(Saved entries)

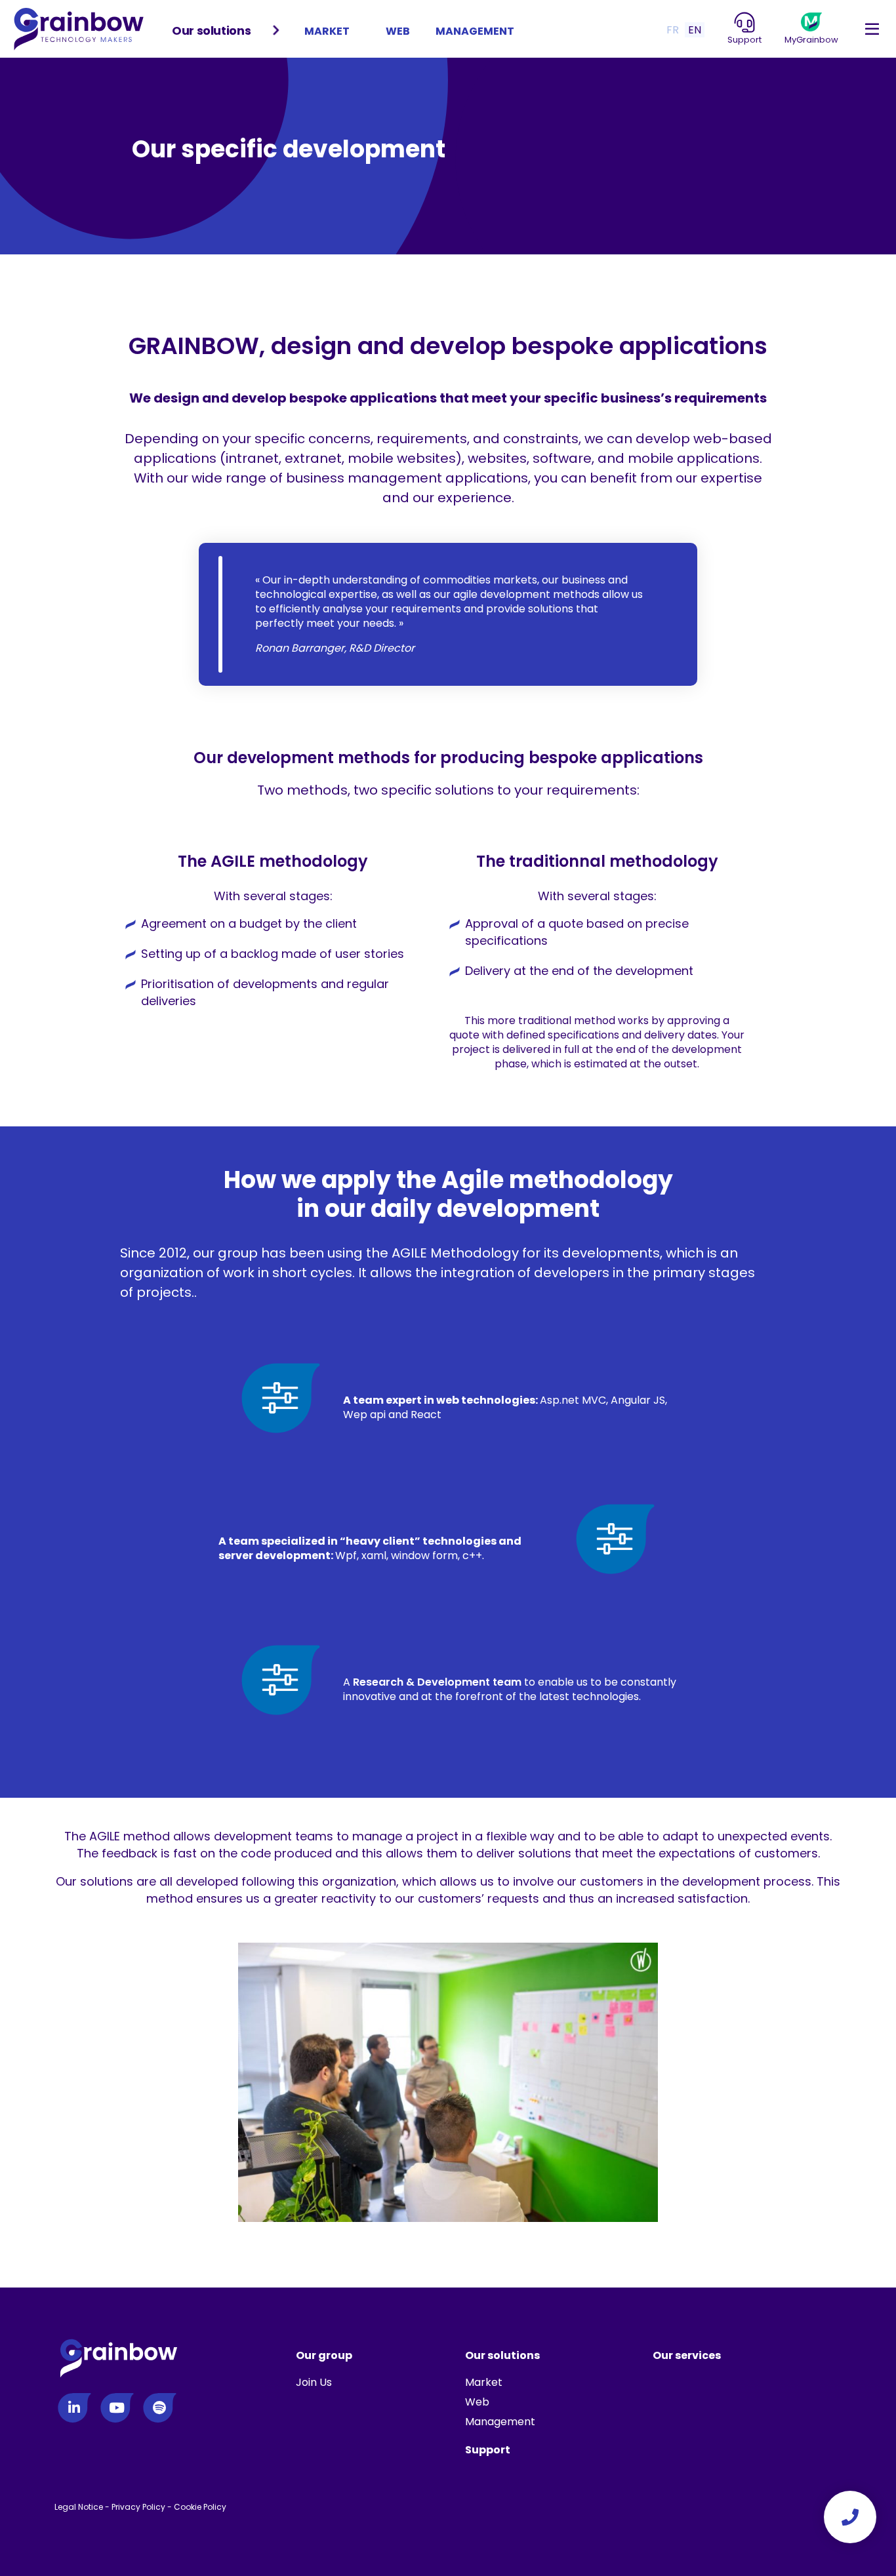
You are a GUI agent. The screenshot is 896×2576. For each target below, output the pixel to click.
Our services (687, 2355)
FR (672, 29)
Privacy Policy (138, 2506)
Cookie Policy (200, 2506)
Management (475, 31)
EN (694, 29)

- [Exercise objective]
Transcribe all the lines above exactly, apart from the pictures.

- [Exercise output]
You are a GUI agent. The screenshot is 896×2576. For each target below, output the pixel to click.
Our services (687, 2355)
FR (672, 29)
Privacy Policy (138, 2506)
Cookie Policy (200, 2506)
Management (475, 31)
EN (694, 29)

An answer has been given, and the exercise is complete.